A Dakota from TAE was decorated with the new airline logo – five Olympic circles that had to be altered later because the Olympic symbol is protected under international law – and Captain Ioannidis flew the first flight from classical Athens to Byzantine Thessaloniki.

Denise Karagiorga, the sole cabin crew member, along with the captain, the co-pilot and the radio operator, later recalled: “We didn’t serve a meal that day because it was a short flight. Nothing out of the ordinary happened.”

But Vassilis Vasilikos, the author of Z and later Greek ambassador to Unesco, saw a deeper, cultural significance in Olympic’s first flight: “By inaugurating the link between Thessaloniki and Athens 40 years ago, it succeeded in joining Byzantium and antiquity, the two main constituents of our national identity.”

A few months after taking over Olympic, Onassis provided a plane to bring home the body of the Cretan writer, Nikos Kazantzakis, author of Zorba the Greek, who had died in exile.

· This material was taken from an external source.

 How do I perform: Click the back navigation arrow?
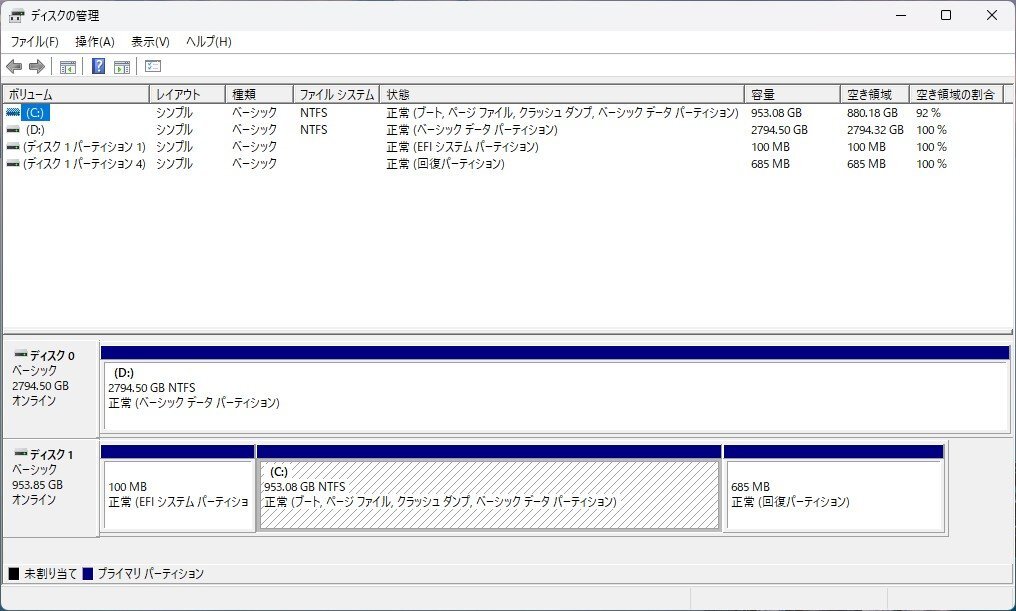coord(13,66)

The airline had become part of the Greek national psyche.

In its first years, the new national airline had just 865 employees and 15 propeller planes – 14 DC3s and one DC4 – linking the Greek capital with Mytilini (Lesbos), Belgrade, Frankfurt and Thessaloniki, which had connections to Istanbul and Belgrade. One of those early flights was halted on the runway, and the passengers disembarked, because “one of our wheels had been borrowed from TWA”, Ioannidis recalled recently. “They needed it and came to get it back.”

But the airline grew rapidly during the 18 years between 1957 and 1975 when it was owned by Onassis. The first international route, Athens-Rome-Paris-London, was launched in 1957, and in 1958 new routes were opened from Athens to Zurich-Frankfurt and to Tel Aviv. In the mid-1960s, the Athens-New York route was inaugurated, with Pavlos Ioannidis flying the first transatlantic flight.

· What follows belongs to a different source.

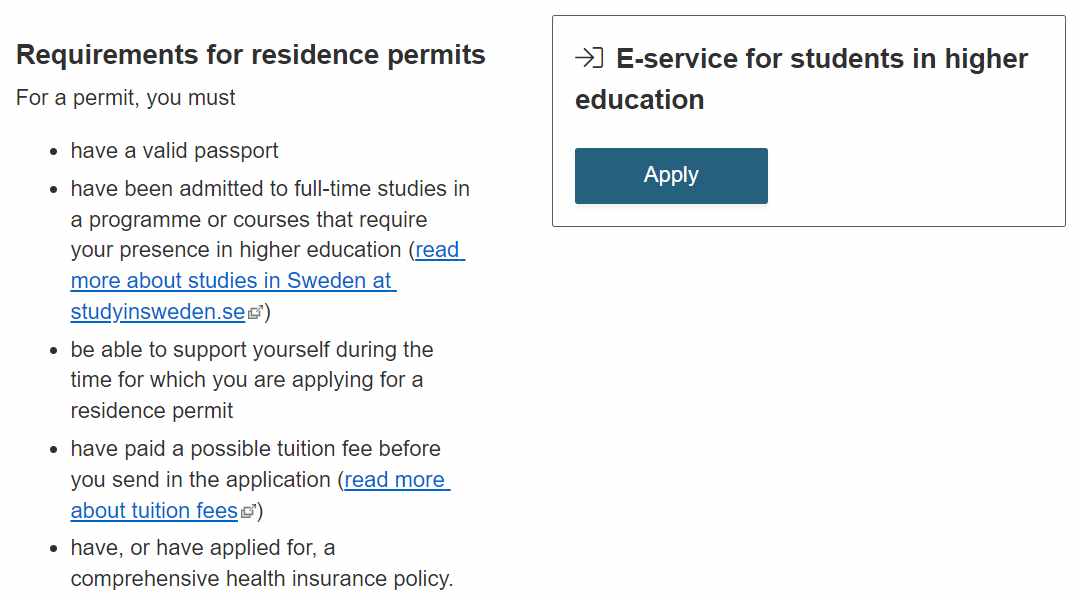Click the Apply button
The image size is (1080, 600).
click(x=671, y=176)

Mr Ioannidis remembers the touches Onassis brought to the airline. “When we launched our European routes, he put in gold-plated cutlery. In first class he put a candle on the tables. He wanted a piano on the 707s and 747s.” Denise Karagiorga, the sole flight attendant on the first flight in 1957, knew Onassis. “He was the man who never let anybody know when he was going to show up,” she told Olympic’s in-flight magazine, Kenisi (Motion). “He might well show up at the last moment. He was stern, distant and inquiring. He had a critical eye, so we always tried to be perfect.”

Stavroula Stefanou, one of Olympic Airway’s most experienced flight attendants, remembers meeting Jackie Kennedy soon after her marriage to Onassis. But she “didn’t have any special demands. I remember she just asked me to bring her a vodka and not to wake her up until half-an-hour before landing in Paris ... She was very courteous and kept her distance.”

On a flight to Mykonos, the crew helped deliver a baby. The pilot was invited to become the godfather, and at the baptism the management of Olympic Airways was named as the godmother.

But one ex-flight attendant has also been associated with the fall of a government. The late Prime Minister Andreas Papandreou met Dimitra Liani, a flight attendant popularly known as “Mimi”, on an Olympic flight. Their open affair and the public humiliation of his second wife, Margaret Papandreou, contributed to the election defeat of his Panhellenic Socialist Movement (Pasok) in June 1989. They married the following month, but her abuse of power in the party eventually forced his resignation as party leader.

Today, Olympic admits its “Achilles’ heel” is the under-developed state of Greece’s airports. But the 2004 Olympic Games have brought a rush to improve standards, and a new airport to serve Athens is being built at Sparta by March. Whoever buys Olympic must operate out of the new airport.